Referendum Giustizia, M5S Basilicata: “Ha vinto il No, bocciata una riforma sbagliata”

POTENZA – “Ha vinto il No, in modo chiaro. E con il No ha vinto anche un’idea precisa di democrazia, di equilibrio istituzionale e di rispetto della Costituzione”. È quanto dichiarano le consigliere regionali del Movimento 5 Stelle Basilicata, Alessia Araneo e Viviana Verri, commentando l’esito del referendum sulla giustizia.
Secondo le esponenti pentastellate, gli italiani hanno respinto “una riforma sbagliata, costruita male e raccontata peggio”, che – a loro avviso – non avrebbe inciso concretamente sui problemi del sistema giudiziario. “Non avrebbe migliorato la vita dei cittadini, né reso più rapidi i processi o ridotto i disservizi. Sarebbe servita soprattutto al Governo e alla sua propaganda”, affermano.
Araneo e Verri sottolineano inoltre la complessità della materia oggetto del referendum, ritenendo che sia stata “semplificata in modo brutale, quasi ingannevole” per alimentare uno scontro ideologico. Tuttavia, evidenziano, “le cittadine e i cittadini hanno compreso la posta in gioco e hanno scelto di difendere ciò che conta davvero”.

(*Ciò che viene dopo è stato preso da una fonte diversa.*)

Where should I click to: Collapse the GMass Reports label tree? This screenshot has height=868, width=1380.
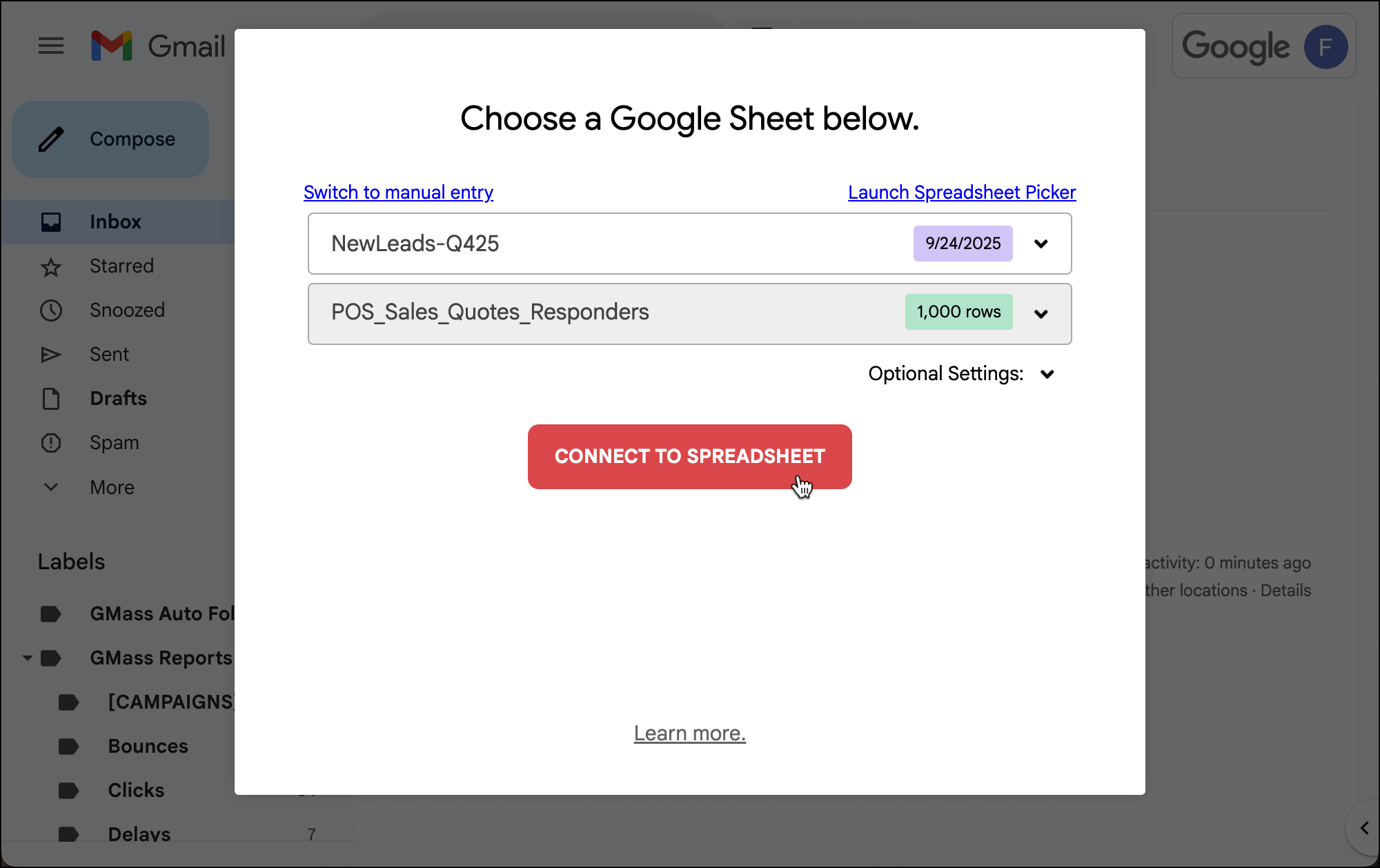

Particolare rilievo viene attribuito alla partecipazione giovanile. “Tanti ragazzi e ragazze hanno dimostrato una presenza consapevole, raggiungendo i seggi anche da lontano, impegnandosi come rappresentanti di lista e partecipando attivamente al dibattito pubblico”, dichiarano.
Per le consigliere M5S, il risultato non è frutto di una reazione emotiva, ma di una valutazione “lucida, forte e matura” da parte dell’elettorato, che avrebbe respinto un tentativo di intervenire “con leggerezza sull’autonomia e l’indipendenza della magistratura”.
Nel loro intervento, Araneo e Verri parlano anche di un segnale politico diretto al Governo: “Il Paese ha bocciato non solo una proposta, ma anche un metodo. Ha detto No a una riforma inutile e divisiva e a un approccio arrogante ai temi istituzionali”.
Infine, concludono, dal voto emerge “una richiesta di riforme serie, istituzioni credibili e rispetto per la Costituzione”. Una bocciatura che, secondo le esponenti del Movimento 5 Stelle Basilicata, rappresenta “una perdita di credibilità per chi ha tentato di usare la giustizia come terreno di scontro politico”.